**TO DO:**
Rewrite the records below, replacing each "Identify the location of" with "Give the location of" and keeping everything else the same.

Stored items:
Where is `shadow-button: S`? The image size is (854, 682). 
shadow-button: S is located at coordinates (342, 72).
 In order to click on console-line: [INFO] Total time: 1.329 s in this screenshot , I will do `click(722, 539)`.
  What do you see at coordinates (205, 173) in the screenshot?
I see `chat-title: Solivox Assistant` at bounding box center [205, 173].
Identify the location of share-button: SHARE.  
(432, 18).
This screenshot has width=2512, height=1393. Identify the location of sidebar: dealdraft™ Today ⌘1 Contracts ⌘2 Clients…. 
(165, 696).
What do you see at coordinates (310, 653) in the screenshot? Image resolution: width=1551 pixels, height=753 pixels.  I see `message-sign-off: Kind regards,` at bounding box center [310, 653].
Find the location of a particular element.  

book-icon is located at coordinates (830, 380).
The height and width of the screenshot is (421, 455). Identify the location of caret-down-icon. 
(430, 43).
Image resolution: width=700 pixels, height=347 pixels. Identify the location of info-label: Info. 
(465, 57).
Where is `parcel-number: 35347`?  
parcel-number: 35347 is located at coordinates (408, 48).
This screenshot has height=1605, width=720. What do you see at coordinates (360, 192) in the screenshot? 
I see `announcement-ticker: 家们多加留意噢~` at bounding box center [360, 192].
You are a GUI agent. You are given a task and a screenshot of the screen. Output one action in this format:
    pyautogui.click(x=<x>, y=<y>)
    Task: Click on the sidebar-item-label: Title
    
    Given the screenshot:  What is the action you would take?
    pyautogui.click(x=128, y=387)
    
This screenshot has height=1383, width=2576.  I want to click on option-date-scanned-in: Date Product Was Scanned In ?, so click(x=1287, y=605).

**RESULT OF THE EXERCISE:**
Where is `shadow-button: S`? The image size is (854, 682). 
shadow-button: S is located at coordinates (342, 72).
 In order to click on console-line: [INFO] Total time: 1.329 s in this screenshot , I will do `click(722, 539)`.
  What do you see at coordinates (205, 173) in the screenshot?
I see `chat-title: Solivox Assistant` at bounding box center [205, 173].
Give the location of share-button: SHARE.  
(432, 18).
This screenshot has width=2512, height=1393. Give the location of sidebar: dealdraft™ Today ⌘1 Contracts ⌘2 Clients…. 
(165, 696).
What do you see at coordinates (310, 653) in the screenshot? Image resolution: width=1551 pixels, height=753 pixels.  I see `message-sign-off: Kind regards,` at bounding box center [310, 653].
Find the location of a particular element.  

book-icon is located at coordinates (830, 380).
The height and width of the screenshot is (421, 455). Give the location of caret-down-icon. 
(430, 43).
Image resolution: width=700 pixels, height=347 pixels. Give the location of info-label: Info. 
(465, 57).
Where is `parcel-number: 35347`?  
parcel-number: 35347 is located at coordinates (408, 48).
This screenshot has height=1605, width=720. What do you see at coordinates (360, 192) in the screenshot? 
I see `announcement-ticker: 家们多加留意噢~` at bounding box center [360, 192].
You are a GUI agent. You are given a task and a screenshot of the screen. Output one action in this format:
    pyautogui.click(x=<x>, y=<y>)
    Task: Click on the sidebar-item-label: Title
    
    Given the screenshot:  What is the action you would take?
    pyautogui.click(x=128, y=387)
    
This screenshot has height=1383, width=2576.  I want to click on option-date-scanned-in: Date Product Was Scanned In ?, so click(x=1287, y=605).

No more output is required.